#### [WRITTEN TASKS]
1) In the travel account, rewrite everything from "On our way back" down to "to the holiday.", replacing "Queen Street" with "the busy road".
2) Answer these questions from the travel account:
(a) Near which place do the travelers buy ice creams?
(b) What distance does the travel account give from Auckland to Bay of Islands?
(c) For how many nights is the backpackers accommodation booked?
** Start of TEXT SECTION **
We visit a book shop on Mt Eden Road and chat with the American who is taking care of the shop. He has lived in Auckland for a few months and enjoyed himself. He recommends a compilation of American science writing and I oblige with a purchase. Although I’d lived at the Mt Eden Backpackers for several months I’d never bought fish and chips from the main street. To do so with Christine and to sit on a nearby bench as the sun sets is a small joy. We bus it back to the city and get off near the Ferry terminal where we buy ice creams. Again we encounter an American shopkeep, who is delightfully fussy as she instructs her colleague on how to assist with the plethora of customers.
On our way back to the hotel room we divert to a sidestreet at which there is the hint of steep climbing directly to the next tier of streets. There are also to solid looking youths lingering near this deadest of dead ends. I nudge Christine and suggest that we stick to Queen Street. She asks me why and finally catches on.
In the morning we need to get up early to catch the bus. It is leaving from the bus terminal but I haven’t established where this is even though it bears the name of the monolithic casino building that is located nearby. Rather than ask at reception we wander down to the weir only to be forced to ask a wandering passenger where to go. We catch a free bus that will take us to the Casino. It goes everywhere else in the city before finally dropping us off at the Casino. The bus has left five minutes before we arrive; a fine start to the holiday.
It costs over a hundred dollars to buy new tickets to catch another bus in two hours. I tell myself it is only money but it does nag at me. This gives us time to have a big breakfast at a nearby cafe and take in the start of the working week in New Zealand’s biggest city. It’s 246 kms from Auckland to Bay of Islands and I doze much of the way. Christine takes a strange photo of plants in a flower bed at the road side cafe that serves as a “comfort” stop.
Finally we arrive at the winding hills above Paihia and begin the heightened game of wondering where our accommodation might be. We stay on the bus until it arrives at the centre of town and visit the i-site that is located on the water. We have a few trips in mind while in the area and this provides an opportunity to find out what we need to do. The backpackers I’ve booked for two nights accommodation is only two short streets away. One of those is what passes for the main street so in effect the backpackers is a block off the water.
** End of TEXT SECTION **
** Start of MATERIAL PROVIDED **
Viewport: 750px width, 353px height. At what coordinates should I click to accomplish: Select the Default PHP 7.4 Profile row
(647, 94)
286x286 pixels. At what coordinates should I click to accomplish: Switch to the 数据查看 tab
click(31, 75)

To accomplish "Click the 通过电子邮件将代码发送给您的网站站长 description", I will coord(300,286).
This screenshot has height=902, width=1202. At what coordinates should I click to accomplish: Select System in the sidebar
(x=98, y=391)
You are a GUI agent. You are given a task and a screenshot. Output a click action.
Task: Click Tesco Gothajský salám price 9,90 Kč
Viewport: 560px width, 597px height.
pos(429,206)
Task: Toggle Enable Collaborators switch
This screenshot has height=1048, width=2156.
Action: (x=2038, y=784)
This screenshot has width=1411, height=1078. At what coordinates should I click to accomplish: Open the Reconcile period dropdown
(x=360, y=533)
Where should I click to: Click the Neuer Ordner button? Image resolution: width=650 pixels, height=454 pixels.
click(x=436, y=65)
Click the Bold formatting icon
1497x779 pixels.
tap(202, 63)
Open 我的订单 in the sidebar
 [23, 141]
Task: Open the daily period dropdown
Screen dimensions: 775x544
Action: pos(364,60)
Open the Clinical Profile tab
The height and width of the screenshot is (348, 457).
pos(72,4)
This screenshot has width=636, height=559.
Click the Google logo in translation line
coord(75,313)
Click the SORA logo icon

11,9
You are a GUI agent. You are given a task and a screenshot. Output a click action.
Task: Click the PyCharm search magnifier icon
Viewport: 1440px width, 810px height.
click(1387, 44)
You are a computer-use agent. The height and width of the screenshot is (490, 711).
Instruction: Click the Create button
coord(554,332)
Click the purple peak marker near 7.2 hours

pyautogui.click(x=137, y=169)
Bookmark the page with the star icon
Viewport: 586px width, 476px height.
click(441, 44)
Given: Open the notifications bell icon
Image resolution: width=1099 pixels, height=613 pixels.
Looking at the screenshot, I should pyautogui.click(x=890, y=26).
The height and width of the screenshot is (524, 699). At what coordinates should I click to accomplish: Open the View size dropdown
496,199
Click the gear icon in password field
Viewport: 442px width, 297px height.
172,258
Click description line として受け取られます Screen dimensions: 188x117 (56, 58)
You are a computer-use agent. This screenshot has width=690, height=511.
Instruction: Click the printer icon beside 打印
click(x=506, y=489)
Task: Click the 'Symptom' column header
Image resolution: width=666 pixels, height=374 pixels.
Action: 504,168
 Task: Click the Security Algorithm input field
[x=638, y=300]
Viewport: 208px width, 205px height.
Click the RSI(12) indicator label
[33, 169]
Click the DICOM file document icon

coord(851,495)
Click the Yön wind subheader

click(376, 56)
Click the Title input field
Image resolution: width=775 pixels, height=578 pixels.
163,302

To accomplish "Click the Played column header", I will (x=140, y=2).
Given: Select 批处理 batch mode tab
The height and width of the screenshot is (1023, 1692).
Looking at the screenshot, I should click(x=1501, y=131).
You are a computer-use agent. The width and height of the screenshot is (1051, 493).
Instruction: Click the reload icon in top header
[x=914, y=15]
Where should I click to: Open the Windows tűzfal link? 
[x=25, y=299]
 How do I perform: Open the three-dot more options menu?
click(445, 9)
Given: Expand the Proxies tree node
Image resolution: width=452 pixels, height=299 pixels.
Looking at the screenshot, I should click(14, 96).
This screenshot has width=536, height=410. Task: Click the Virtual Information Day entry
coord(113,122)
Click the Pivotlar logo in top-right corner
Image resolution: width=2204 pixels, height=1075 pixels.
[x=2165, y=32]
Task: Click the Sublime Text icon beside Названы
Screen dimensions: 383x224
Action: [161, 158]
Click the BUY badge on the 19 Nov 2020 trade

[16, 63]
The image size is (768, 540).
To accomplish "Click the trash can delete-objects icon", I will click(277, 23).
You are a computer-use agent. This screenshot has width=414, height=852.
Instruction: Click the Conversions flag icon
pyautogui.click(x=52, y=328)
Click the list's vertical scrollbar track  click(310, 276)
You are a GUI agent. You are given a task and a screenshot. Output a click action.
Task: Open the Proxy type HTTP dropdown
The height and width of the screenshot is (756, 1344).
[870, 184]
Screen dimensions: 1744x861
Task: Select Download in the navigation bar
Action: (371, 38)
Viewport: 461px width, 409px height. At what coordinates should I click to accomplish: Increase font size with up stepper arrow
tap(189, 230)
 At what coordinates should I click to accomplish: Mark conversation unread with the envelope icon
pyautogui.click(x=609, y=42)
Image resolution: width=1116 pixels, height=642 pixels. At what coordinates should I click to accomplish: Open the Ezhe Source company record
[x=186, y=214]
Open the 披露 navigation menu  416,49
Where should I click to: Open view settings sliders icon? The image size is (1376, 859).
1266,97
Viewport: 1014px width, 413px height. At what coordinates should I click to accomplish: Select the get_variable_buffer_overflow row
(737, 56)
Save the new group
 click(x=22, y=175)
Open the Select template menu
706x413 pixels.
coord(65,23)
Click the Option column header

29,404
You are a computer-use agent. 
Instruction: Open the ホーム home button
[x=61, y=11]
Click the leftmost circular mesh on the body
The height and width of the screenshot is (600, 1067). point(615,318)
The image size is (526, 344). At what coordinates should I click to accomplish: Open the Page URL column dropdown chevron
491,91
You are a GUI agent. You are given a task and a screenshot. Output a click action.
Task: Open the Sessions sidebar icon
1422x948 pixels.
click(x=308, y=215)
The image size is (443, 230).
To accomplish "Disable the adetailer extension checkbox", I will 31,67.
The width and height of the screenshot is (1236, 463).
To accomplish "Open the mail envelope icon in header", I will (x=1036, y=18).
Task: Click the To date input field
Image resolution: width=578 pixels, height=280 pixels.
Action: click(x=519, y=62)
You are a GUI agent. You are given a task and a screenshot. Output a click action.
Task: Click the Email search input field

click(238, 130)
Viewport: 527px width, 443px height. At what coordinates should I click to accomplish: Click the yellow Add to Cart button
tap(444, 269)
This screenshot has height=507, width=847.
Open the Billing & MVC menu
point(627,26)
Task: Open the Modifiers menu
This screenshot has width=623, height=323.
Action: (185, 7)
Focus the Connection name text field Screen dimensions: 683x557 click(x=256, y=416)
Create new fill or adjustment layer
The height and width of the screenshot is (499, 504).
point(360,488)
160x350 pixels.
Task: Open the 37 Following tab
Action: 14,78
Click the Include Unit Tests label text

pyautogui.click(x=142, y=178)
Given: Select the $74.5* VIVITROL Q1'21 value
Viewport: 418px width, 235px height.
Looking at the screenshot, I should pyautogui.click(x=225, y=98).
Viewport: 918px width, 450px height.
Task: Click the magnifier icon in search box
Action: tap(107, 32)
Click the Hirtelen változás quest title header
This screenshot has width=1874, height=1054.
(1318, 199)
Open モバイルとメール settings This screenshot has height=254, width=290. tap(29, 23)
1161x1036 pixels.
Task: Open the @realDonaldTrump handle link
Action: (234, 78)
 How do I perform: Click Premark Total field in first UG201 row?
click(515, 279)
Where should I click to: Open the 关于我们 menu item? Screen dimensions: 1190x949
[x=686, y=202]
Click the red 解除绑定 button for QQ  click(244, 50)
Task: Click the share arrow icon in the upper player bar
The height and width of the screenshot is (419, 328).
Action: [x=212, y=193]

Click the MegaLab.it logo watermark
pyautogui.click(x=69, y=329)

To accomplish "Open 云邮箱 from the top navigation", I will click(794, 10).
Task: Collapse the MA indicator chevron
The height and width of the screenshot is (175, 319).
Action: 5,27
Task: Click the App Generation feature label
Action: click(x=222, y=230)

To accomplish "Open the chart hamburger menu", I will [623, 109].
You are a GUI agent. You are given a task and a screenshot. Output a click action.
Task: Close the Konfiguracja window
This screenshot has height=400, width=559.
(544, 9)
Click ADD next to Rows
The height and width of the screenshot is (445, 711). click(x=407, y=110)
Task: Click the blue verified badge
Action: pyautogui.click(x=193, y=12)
** End of MATERIAL PROVIDED **
#### [ANSWER SET]
1)
On our way back to the hotel room we divert to a sidestreet at which there is the hint of steep climbing directly to the next tier of streets. There are also to solid looking youths lingering near this deadest of dead ends. I nudge Christine and suggest that we stick to the busy road. She asks me why and finally catches on.
In the morning we need to get up early to catch the bus. It is leaving from the bus terminal but I haven’t established where this is even though it bears the name of the monolithic casino building that is located nearby. Rather than ask at reception we wander down to the weir only to be forced to ask a wandering passenger where to go. We catch a free bus that will take us to the Casino. It goes everywhere else in the city before finally dropping us off at the Casino. The bus has left five minutes before we arrive; a fine start to the holiday.

2)
(a) Near the Ferry terminal.
(b) 246 kms.
(c) Two nights.